Intervention de Luc Jaillais

Réunion du 20 février 2013 à 9h30
Commission des finances, de l'économie générale et du contrôle budgétaire

Luc Jaillais, membre de la commission Fiscalité du patrimoine de l'IACF :

Nos clients sont très heurtés par l'imprévisibilité des situations juridiques. De fait, des planifications patrimoniales sont parfois fortement contrariées par des modifications législatives, ce qui suscite un sentiment de « ras-le-bol ».

Nos clients sont également très sensibles à la rétroactivité des textes qui, même si elle est validée par le Conseil constitutionnel, s'applique parfois violemment et entraîne des conséquences qui, si minimes soient-elles, peuvent être le catalyseur d'une décision de départ. Ainsi, l'un de mes clients, qui avait opté pour le prélèvement libératoire sur les dividendes des sociétés immobilières cotées en 2011, avait réduit ses acomptes prévisionnels en anticipant un impôt sur le revenu moins élevé que l'année précédente. Or, le prélèvement ayant cessé d'être libératoire, il a dû s'acquitter de majorations pour insuffisance d'acompte. De telles situations, même si elles entraînent des enjeux financiers modestes, sont très irritantes pour les contribuables touchés.

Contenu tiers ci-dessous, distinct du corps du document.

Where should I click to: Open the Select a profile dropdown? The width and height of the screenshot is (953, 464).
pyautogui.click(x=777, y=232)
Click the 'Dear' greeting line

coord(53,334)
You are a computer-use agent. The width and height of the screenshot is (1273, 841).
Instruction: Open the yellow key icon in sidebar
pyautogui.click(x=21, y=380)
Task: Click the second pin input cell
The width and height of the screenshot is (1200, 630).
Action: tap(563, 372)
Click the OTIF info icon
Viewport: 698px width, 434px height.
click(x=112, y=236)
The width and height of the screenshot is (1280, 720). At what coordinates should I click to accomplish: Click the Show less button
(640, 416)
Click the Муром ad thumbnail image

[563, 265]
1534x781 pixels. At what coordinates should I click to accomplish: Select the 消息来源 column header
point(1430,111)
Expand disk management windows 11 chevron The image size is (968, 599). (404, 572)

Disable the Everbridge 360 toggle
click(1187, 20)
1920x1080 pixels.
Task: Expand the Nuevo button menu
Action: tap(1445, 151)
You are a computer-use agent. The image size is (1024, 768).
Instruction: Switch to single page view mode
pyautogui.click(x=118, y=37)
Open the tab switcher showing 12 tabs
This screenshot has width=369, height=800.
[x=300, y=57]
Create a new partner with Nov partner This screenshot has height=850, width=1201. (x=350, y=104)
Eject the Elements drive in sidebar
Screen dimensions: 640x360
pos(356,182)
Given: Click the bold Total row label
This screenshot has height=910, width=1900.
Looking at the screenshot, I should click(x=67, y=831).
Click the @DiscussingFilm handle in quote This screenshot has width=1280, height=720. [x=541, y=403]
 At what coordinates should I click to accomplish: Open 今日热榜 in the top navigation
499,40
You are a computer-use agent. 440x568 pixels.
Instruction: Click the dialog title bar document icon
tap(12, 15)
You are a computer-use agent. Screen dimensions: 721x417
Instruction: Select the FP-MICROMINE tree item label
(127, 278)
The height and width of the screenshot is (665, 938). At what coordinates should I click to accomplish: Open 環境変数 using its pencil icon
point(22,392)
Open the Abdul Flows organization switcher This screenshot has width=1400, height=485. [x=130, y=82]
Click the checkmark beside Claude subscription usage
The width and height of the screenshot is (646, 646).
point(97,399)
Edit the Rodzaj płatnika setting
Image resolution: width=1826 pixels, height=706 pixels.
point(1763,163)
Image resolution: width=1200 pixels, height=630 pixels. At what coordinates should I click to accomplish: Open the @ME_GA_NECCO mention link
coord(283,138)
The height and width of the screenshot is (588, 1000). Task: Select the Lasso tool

Toutes les catégories fiscales sont concernées. Les motifs du départ peuvent également être liés à la transmission successorale, car le champ d'application des droits de donation s'est considérablement élargi depuis la fin des années 1990 et ses taux ont atteint des niveaux qui peuvent paraître excessifs à certains contribuables. Il est préoccupant de constater que la délocalisation peut toucher aujourd'hui deux ou trois générations : des familles entières quittent la France pour procéder à des transmissions à l'abri des droits de succession et de donation français.

L'impôt de solidarité sur la fortune – ISF – est également un facteur de départ, phénomène qui s'est accentué avec le plafonnement du plafonnement, après 1995. Aujourd'hui, le rapport entre le taux marginal d'imposition de 1,5 % et la performance d'un placement sécurisé atteignant au mieux 2 % net d'impôts est un autre motif d'insatisfaction pour les contribuables. Bien que le Conseil constitutionnel ait vu dans l'exonération de certains biens, comme les biens professionnels et les oeuvres d'art, une justification de ce taux, certains contribuables, notamment ceux qui cèdent une entreprise, subissent une déprofessionnalisation violente de leur patrimoine et sont soumis à un niveau d'ISF inédit pour eux. Constatant que, compte tenu de ce taux, leur capital ne leur rapportera rien, ils peuvent être conduits à envisager un départ.

Le bouclier fiscal, s'il n'a pas fait revenir grand-monde, a du moins ralenti le flux des départs. Les contribuables déjà devenus non-résidents ont observé avec circonspection l'évolution de ce dispositif avant d'envisager un retour. Or, la dégradation du bouclier fiscal sur des points techniques tels que les dividendes ou l'imputation des déficits, notamment fonciers, a pris à revers certains de nos clients qui espéraient voir leurs revenus immobiliers locatifs garantis.

L'impôt sur les plus-values a conduit de nombreux contribuables à quitter la France pour réaliser des plus-values sous des cieux moins taxés. Le dispositif d'exit tax a un effet inattendu sur la sociologie des départs : au lieu de partir aux alentours de la soixantaine, lors de la cession de leur entreprise, les contribuables envisagent désormais la délocalisation avant que l'entreprise n'ait atteint une valeur trop élevée. Ils sont donc souvent loin de vendre leur société et le montant échappant à l'impôt est certainement bien plus élevé que le milliard d'euros recensé par la Direction générale des finances publiques – DGFIP –.

La contribution sur les revenus et la contribution exceptionnelle ont conduit de nombreux contribuables à s'interroger et nous avons été consultés par des états-majors de grands groupes internationaux ou par des équipes de gestion de fonds d'investissement pour évaluer l'impact de ces mesures. Il est apparu que ces équipes auraient intérêt à envisager une délocalisation à Londres si elles pouvaient en assumer les implications personnelles. Malgré la censure du Conseil constitutionnel, qui a atténué cette réflexion, nos clients sont attentifs à l'évolution de la législation.